DOCUMENT:
Coming Soon: Thirteen Bullets

It’s almost pressie-time, and instead of my usual mid-weak writing post I’m offering up another excerpt from the short story ebook that will be available in the new year – this time from the first story, Thirteen Bullets. The book has just gone on pre-order on Smashwords, and if you sign up to my mailing list you’ll receive a delayed Xmas treat in the mail on January 5th. But first…

Last time I introduced an excerpt also unveiled my cover art. Now I’m doing that all over again, because I’ve had to make some changes to the cover in the last few days. So, with no more ado, the very final cover – followed by a guy in jail, somewhere between a rock and a hard place…

EndTrails-LRG

THIRTEEN BULLETS

In the night, the screaming starts.

I’m on my feet pretty fast for a guy whose head feels like murder—what else?—but it’s not like I can do anything but listen. The drunk doesn’t even roll over.

(Item position entries)

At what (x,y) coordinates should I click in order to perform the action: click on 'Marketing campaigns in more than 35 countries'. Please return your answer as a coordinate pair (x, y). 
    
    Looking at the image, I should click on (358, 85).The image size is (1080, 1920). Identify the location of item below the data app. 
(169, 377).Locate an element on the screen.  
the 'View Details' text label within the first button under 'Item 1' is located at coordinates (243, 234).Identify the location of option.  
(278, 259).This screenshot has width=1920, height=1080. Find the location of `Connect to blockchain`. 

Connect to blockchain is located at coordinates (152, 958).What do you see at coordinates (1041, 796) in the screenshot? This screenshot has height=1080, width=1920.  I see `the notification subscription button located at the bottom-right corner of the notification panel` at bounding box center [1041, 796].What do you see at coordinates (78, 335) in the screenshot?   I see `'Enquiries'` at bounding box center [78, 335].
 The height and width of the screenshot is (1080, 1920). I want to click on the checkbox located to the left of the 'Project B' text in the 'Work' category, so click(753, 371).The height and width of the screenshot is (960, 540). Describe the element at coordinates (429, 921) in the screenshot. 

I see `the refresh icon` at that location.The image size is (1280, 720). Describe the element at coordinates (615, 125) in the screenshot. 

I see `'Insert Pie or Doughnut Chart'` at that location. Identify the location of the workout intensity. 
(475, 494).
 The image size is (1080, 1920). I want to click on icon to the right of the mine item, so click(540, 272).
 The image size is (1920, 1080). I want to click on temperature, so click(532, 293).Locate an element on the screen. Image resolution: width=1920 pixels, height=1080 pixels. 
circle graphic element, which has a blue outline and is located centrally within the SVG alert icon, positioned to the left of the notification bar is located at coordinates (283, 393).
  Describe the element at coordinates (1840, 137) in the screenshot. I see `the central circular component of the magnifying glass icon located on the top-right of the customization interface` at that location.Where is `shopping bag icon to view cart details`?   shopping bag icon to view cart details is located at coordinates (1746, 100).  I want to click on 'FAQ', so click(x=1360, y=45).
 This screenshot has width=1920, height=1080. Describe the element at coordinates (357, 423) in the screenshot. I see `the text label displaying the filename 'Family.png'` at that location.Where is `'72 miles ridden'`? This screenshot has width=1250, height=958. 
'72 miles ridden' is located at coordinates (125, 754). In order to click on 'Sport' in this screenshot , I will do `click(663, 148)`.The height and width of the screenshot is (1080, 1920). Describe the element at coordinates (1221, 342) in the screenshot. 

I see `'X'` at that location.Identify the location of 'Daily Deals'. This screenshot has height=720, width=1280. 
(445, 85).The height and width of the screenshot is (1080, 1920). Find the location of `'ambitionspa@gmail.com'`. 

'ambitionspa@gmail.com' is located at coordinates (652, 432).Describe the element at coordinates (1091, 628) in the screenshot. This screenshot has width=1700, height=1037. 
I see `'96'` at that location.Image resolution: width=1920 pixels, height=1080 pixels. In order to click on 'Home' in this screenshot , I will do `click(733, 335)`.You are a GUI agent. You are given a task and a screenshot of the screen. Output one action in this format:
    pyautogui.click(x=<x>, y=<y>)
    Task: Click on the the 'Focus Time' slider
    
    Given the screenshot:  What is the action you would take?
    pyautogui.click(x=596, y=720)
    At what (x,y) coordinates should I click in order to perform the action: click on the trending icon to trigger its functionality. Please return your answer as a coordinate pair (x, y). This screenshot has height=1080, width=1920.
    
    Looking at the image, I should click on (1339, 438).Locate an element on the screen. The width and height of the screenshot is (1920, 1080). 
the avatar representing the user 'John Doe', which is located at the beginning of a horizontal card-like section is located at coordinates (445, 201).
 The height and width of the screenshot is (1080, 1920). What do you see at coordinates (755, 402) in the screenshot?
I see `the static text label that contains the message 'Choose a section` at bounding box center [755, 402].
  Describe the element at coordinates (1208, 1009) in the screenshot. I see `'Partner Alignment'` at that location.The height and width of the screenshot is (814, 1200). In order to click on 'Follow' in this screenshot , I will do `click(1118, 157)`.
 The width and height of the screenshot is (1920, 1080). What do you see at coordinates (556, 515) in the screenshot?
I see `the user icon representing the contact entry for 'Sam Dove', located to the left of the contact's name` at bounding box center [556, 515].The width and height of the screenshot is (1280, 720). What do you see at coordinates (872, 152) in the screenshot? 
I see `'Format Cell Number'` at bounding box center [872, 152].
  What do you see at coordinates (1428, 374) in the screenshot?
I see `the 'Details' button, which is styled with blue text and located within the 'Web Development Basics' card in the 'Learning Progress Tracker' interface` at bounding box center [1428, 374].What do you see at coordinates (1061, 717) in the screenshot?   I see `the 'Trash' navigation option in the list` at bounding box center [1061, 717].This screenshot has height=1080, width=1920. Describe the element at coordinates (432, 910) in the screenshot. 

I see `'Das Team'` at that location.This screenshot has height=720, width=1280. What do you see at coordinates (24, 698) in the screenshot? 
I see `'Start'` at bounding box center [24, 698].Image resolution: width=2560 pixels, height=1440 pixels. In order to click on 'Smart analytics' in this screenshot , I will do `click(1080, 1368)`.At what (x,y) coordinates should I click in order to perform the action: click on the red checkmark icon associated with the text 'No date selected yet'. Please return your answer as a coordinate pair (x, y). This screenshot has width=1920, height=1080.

WORK TO BE COMPLETED:
Answer these questions from the Thirteen Bullets post.
(a) On which site has the short story ebook gone on pre-order?
(b) On what date will people who sign up to the mailing list receive the delayed Xmas treat?
(c) In the excerpt, what does the drunk not do when the screaming starts?
The data above stand apart from the Thirteen Bullets post.

EXERCISE OUTPUT:
(a) Smashwords
(b) January 5th
(c) He doesn't even roll over.